--- EXCERPTED RECORDS ---
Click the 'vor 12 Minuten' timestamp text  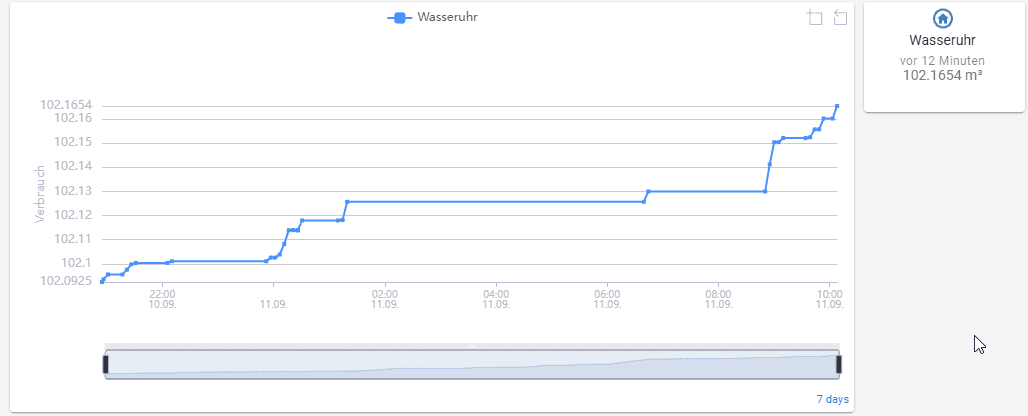pos(942,61)
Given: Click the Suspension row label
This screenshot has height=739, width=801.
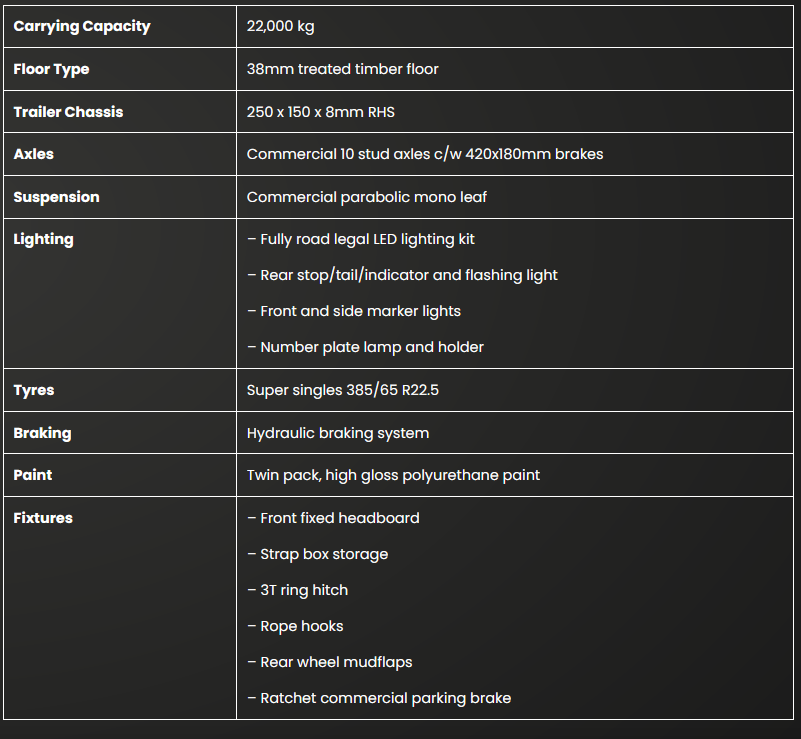Looking at the screenshot, I should point(56,197).
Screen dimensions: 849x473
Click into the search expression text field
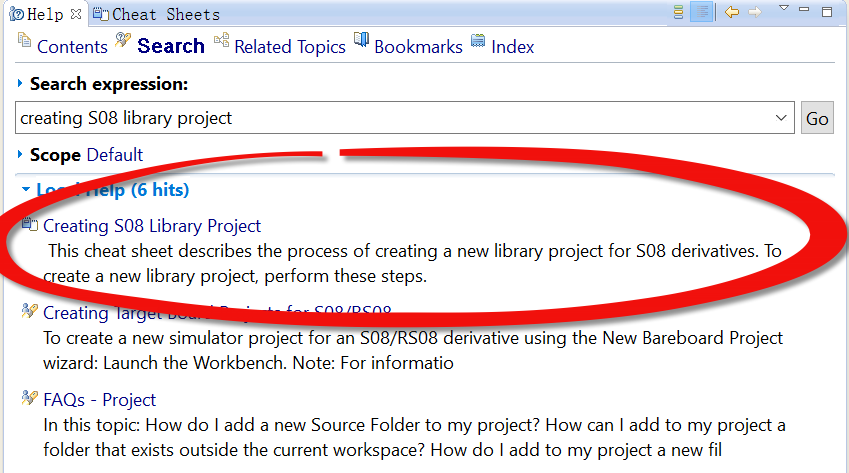[x=390, y=118]
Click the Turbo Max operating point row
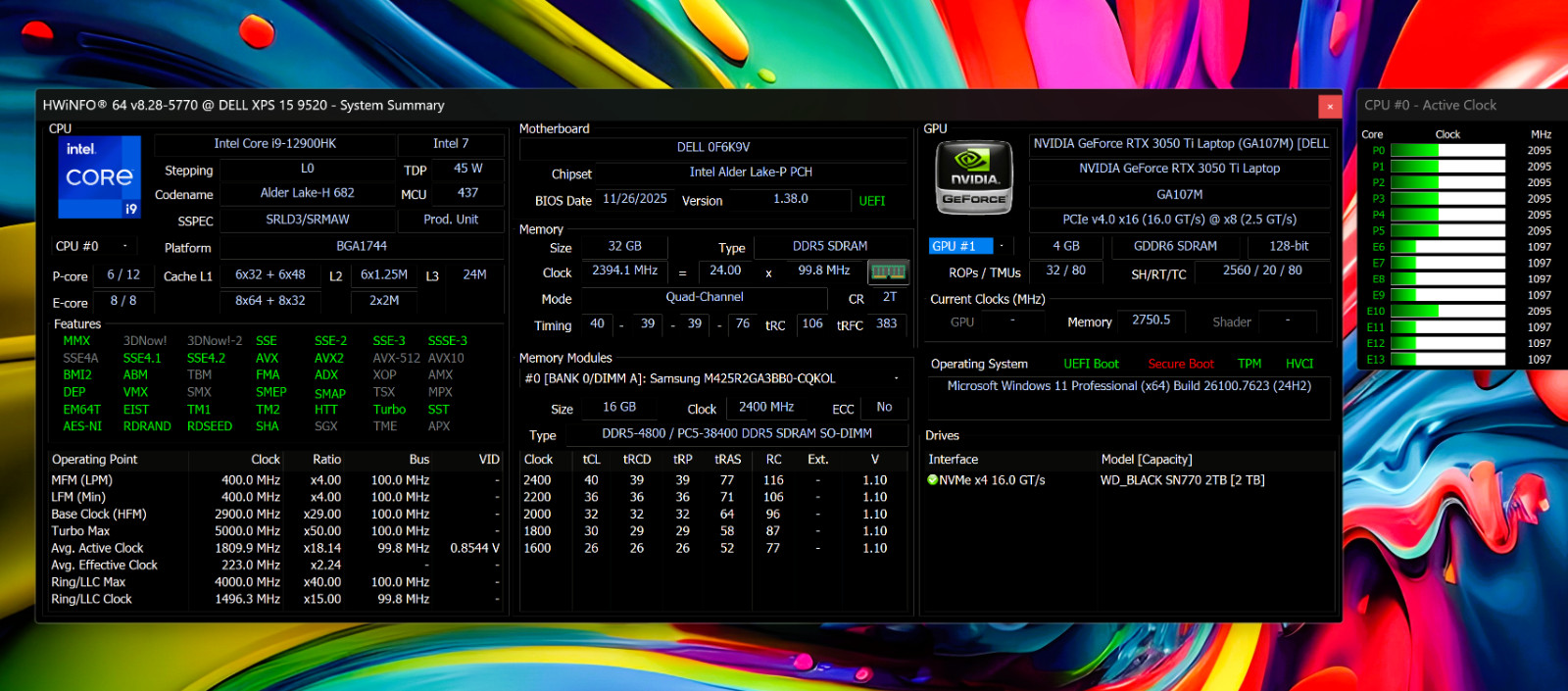Screen dimensions: 1568x691 275,531
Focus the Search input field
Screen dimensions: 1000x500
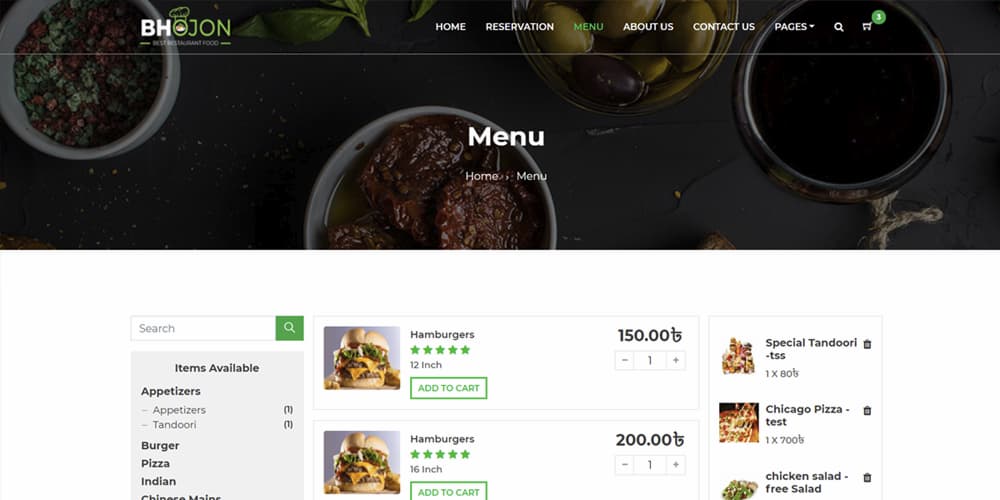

--- YOUR GOAL ---
Keep the pictures out of your answer, which should be the lines from the one with "Focus the Search input field" through the final line of the data, copied exactly.

--- ANSWER BOX ---
Focus the Search input field
Screen dimensions: 1000x500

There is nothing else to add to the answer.